Déjà que tu te dois d’être inventif et au taquet toute l’année pour pouvoir racheter le soi-disant privilège — que tu as choisi ferme ta gueule ! — d’être un artiste au chômage (rappelons ici qu’être comédien n’est pas un métier et que même si tu travailles toute ta vie on s’en tape : chaque mois tu t’actualises auprès de ton chômage et tu fermes ta gueule j’ai déjà dit ! T’as la piscine et les musées gratos ok ?).

Manquait plus que ça : une injonction tacite à la créativité et si possible, à la mise en scène encore plus no limit de ta personne, sur ces putains de réseaux sociaux.

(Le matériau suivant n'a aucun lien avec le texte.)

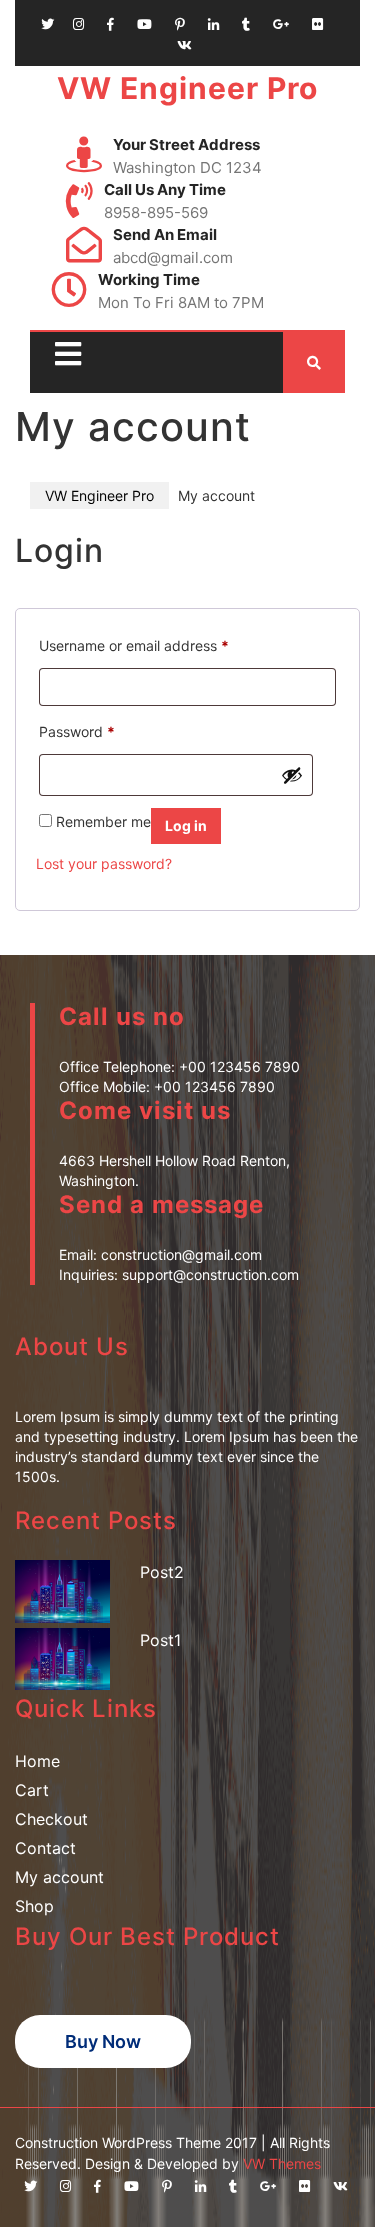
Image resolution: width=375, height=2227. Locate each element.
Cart (32, 1790)
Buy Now (103, 2041)
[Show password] (292, 775)
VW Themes (280, 2163)
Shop (34, 1906)
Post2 (162, 1572)
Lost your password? (104, 863)
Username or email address (134, 643)
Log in (186, 825)
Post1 (160, 1640)
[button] (63, 354)
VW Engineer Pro (187, 88)
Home (37, 1761)
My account (59, 1877)
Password (77, 729)
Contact (45, 1848)
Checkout (51, 1819)
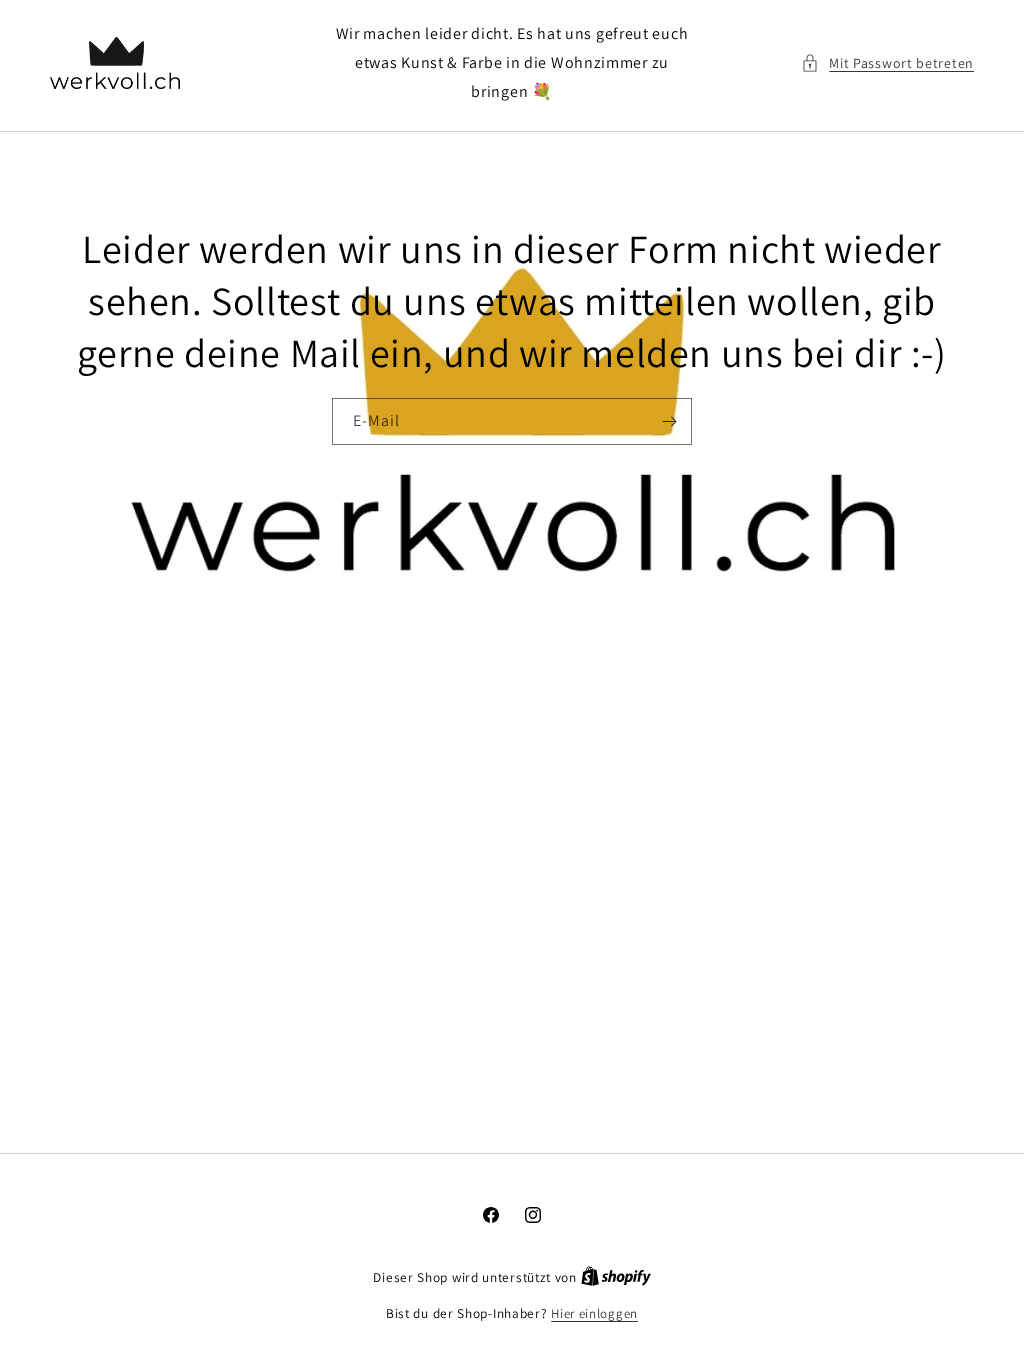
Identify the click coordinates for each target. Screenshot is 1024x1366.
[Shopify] (616, 1277)
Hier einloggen (594, 1313)
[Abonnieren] (669, 421)
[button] (887, 63)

Haaaa les réseaux sociaux ; théâtres de vignettes mal jouées où chacun vend son cul et son âme selon la convention qu’il aura choisie sur le moment : « plutôt tragédie aujourd’hui ? Ho ! Si je faisais chier les gens en me plaignant bien longtemps ? Vite je vais faire éclater mon bonheur, j’espère que les gens tristes le seront encore pluuuus ! Allez, alleeeeeeeez likez-moi c’est mon unique source de dopamine en ce moment ! Hi hi hi c’est tellement chouette de pouvoir poser sa merde ici déguisée en partage altruiste et trois petits tours et puis s’en s’en vont ».

Ça me casse les couilles.
Ça me les brisait déjà avant le confinement.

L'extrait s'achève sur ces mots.